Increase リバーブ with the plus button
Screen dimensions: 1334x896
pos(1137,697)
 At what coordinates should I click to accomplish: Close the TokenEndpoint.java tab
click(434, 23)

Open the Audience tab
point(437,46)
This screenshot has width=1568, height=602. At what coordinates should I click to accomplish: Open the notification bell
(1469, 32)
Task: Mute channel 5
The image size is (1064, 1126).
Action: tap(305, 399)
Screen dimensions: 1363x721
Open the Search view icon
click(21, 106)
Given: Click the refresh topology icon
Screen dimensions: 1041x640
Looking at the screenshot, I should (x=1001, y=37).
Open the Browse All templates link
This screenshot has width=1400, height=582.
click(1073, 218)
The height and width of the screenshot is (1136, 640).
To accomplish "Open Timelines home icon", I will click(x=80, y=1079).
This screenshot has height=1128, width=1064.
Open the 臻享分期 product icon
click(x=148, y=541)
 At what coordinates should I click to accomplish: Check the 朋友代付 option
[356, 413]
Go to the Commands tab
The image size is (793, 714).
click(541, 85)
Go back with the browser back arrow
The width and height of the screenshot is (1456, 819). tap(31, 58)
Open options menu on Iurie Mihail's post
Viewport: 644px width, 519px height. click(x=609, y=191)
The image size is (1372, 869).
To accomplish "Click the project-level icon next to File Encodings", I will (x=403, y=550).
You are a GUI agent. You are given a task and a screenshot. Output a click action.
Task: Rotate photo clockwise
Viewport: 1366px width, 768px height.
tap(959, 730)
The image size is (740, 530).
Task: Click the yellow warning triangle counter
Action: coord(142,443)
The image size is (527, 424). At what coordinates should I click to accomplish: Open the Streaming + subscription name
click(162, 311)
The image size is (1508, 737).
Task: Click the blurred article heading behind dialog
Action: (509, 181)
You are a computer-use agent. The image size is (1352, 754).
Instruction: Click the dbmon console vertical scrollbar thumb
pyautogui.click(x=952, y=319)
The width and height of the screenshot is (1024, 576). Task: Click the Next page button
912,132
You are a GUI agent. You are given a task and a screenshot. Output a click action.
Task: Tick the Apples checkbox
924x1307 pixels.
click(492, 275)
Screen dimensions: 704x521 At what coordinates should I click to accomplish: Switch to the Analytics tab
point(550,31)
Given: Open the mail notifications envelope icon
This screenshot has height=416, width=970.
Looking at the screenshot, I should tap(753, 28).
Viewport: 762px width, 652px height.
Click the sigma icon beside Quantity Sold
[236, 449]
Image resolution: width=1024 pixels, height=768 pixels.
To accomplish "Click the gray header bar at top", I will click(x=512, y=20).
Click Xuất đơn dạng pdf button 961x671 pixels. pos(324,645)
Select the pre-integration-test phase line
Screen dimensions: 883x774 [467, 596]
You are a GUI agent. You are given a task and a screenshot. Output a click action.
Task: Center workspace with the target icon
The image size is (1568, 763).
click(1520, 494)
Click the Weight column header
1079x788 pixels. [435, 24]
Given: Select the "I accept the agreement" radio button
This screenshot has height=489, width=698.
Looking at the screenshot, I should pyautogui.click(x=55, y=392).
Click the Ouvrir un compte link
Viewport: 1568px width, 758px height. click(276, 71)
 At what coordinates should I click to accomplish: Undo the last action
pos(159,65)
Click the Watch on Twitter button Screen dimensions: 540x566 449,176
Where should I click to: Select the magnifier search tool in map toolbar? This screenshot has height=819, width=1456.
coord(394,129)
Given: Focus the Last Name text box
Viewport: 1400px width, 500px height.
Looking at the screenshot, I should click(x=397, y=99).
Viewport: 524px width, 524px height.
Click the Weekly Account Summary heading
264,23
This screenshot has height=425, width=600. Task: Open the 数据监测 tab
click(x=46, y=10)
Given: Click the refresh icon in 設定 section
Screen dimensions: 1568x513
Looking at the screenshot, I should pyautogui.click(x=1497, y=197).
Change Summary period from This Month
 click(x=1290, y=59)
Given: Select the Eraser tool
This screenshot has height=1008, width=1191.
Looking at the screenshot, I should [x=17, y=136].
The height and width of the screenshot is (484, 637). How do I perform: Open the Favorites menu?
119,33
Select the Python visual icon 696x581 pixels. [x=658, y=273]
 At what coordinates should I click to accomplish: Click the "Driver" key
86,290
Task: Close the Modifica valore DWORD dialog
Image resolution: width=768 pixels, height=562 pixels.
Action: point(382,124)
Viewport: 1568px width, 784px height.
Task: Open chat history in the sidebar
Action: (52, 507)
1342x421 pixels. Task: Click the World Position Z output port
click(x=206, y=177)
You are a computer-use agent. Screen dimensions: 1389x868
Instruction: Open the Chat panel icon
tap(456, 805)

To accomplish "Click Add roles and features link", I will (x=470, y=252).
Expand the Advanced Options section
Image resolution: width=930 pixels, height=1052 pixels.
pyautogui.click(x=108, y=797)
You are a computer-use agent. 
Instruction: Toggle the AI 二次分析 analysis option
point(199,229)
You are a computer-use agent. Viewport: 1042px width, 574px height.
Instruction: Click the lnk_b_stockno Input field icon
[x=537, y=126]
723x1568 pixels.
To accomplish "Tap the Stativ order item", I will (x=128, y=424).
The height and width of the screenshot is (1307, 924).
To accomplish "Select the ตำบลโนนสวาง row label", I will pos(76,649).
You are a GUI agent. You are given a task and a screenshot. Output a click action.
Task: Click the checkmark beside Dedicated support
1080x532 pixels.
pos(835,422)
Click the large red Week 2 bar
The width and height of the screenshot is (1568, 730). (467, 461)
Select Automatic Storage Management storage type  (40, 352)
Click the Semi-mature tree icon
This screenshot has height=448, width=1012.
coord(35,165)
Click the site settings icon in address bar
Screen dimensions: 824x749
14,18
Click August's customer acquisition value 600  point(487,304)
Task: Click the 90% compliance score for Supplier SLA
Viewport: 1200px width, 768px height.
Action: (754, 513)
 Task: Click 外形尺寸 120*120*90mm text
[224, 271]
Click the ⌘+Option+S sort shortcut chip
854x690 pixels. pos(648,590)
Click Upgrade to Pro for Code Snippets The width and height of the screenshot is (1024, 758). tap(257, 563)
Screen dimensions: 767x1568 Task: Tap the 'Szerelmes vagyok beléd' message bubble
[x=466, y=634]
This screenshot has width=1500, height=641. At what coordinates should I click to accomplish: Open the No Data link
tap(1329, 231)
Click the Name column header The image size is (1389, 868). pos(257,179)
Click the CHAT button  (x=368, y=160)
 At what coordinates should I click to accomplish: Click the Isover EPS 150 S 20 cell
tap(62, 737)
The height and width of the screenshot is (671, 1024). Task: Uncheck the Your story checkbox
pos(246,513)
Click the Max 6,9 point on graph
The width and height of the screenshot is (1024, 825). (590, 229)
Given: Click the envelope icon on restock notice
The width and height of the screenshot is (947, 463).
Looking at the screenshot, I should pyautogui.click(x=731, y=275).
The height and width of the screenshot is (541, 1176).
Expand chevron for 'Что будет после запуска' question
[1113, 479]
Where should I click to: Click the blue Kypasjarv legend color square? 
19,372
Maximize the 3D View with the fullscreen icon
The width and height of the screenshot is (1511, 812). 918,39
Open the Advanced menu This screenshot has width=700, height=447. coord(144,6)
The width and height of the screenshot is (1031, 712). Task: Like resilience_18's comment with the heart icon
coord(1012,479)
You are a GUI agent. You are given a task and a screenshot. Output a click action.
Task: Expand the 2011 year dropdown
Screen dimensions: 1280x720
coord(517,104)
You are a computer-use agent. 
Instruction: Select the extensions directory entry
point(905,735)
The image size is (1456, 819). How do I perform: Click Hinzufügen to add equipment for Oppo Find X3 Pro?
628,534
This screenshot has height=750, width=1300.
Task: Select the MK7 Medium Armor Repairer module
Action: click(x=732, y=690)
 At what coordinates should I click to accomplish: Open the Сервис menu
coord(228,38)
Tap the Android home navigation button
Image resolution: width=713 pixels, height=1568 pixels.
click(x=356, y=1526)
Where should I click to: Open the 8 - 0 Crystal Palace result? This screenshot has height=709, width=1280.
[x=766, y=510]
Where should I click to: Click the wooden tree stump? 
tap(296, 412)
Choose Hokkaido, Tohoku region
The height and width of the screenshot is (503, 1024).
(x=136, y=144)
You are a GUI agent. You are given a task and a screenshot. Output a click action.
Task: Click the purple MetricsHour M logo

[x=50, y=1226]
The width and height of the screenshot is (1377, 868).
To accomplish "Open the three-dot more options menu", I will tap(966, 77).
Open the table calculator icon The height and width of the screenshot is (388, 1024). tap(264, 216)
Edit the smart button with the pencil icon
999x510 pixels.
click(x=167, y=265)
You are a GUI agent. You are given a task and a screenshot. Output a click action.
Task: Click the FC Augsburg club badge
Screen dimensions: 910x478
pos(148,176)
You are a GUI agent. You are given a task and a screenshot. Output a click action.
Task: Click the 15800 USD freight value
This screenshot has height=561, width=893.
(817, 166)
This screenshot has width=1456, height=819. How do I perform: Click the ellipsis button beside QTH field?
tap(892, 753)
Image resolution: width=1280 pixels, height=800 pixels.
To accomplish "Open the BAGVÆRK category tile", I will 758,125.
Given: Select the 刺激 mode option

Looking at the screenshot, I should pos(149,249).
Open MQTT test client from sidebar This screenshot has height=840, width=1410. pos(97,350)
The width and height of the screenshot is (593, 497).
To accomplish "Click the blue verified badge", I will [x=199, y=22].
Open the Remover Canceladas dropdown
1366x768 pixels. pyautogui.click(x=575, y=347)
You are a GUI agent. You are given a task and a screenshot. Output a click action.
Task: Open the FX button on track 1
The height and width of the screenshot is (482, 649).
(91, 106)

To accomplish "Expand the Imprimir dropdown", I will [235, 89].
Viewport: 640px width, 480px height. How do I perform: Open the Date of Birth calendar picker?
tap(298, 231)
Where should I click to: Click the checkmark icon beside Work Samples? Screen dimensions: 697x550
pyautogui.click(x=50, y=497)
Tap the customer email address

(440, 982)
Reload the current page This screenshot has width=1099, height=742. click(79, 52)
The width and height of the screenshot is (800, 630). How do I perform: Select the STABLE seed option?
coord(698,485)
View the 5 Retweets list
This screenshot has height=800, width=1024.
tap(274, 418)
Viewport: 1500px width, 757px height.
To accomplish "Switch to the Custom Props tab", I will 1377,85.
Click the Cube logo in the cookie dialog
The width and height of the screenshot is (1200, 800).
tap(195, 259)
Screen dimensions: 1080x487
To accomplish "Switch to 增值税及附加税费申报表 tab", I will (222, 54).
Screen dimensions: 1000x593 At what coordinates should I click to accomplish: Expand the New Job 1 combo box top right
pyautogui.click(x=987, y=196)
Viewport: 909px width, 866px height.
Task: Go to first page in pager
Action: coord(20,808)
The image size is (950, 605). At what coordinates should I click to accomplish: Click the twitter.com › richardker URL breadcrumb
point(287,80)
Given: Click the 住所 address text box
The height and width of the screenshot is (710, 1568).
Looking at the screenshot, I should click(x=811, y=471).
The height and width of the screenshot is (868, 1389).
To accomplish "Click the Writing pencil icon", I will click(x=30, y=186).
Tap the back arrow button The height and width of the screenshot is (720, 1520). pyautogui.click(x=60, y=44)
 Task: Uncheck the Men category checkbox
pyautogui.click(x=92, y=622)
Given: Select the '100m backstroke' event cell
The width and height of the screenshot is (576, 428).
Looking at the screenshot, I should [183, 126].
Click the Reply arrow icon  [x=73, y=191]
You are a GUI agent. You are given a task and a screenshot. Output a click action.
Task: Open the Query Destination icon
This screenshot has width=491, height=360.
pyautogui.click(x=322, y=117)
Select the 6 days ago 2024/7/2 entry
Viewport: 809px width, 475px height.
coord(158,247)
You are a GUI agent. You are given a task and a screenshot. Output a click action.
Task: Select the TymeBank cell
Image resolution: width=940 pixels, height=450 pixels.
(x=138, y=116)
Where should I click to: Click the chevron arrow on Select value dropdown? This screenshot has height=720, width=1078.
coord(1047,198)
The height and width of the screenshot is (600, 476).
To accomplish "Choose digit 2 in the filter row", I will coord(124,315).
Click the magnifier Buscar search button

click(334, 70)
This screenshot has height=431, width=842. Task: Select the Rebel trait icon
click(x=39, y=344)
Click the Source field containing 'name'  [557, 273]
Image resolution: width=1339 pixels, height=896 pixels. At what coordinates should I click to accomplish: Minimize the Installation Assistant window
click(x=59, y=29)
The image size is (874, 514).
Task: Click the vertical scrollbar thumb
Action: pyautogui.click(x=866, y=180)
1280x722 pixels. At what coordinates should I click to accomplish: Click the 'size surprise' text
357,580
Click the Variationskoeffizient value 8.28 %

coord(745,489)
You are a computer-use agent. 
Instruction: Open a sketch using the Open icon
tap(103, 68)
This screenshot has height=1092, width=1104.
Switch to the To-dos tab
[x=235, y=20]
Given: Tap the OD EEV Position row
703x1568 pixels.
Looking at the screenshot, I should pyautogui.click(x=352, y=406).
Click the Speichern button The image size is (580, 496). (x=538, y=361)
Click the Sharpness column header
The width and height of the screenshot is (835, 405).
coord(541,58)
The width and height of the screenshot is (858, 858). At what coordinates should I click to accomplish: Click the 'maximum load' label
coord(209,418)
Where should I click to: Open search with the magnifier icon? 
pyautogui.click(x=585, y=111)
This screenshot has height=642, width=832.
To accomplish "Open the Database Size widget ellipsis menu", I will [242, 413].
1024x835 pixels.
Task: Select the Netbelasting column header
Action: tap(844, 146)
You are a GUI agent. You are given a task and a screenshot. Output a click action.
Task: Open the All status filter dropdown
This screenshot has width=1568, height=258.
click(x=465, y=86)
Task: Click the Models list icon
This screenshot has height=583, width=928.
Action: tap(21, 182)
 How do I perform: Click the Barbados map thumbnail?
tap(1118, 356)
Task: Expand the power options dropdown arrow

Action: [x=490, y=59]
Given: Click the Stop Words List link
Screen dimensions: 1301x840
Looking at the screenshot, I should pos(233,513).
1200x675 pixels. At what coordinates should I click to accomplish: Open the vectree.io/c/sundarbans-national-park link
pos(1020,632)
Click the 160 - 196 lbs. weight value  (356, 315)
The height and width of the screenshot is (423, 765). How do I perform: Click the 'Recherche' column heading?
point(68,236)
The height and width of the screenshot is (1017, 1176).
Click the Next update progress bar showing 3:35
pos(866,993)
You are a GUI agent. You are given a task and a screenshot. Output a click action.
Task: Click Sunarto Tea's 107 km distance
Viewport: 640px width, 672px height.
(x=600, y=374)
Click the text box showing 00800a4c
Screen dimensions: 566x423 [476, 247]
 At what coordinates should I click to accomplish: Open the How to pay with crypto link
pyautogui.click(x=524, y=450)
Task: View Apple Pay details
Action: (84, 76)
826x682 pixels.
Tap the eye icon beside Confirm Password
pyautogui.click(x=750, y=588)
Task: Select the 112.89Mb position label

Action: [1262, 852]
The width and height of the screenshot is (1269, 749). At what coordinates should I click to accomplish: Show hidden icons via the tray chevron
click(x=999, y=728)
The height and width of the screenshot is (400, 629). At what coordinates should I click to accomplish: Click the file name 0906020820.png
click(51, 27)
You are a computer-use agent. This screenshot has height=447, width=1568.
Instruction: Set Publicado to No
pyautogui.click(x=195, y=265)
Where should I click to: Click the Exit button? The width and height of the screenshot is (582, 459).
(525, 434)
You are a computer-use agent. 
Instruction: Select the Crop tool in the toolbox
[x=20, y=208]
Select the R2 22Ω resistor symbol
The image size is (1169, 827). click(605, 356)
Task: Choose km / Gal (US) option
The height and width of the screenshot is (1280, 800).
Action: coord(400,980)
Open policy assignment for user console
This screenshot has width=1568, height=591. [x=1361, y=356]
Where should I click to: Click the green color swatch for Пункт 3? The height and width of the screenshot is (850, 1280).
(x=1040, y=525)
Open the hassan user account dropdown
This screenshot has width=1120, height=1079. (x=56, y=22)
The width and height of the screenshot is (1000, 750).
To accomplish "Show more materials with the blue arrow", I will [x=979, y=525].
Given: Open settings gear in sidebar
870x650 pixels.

++++++++++++++++++++

WHAT TO PRODUCE. Only the number is wanted: how many lines of the material above include the word "more"?

RESPONSE. 2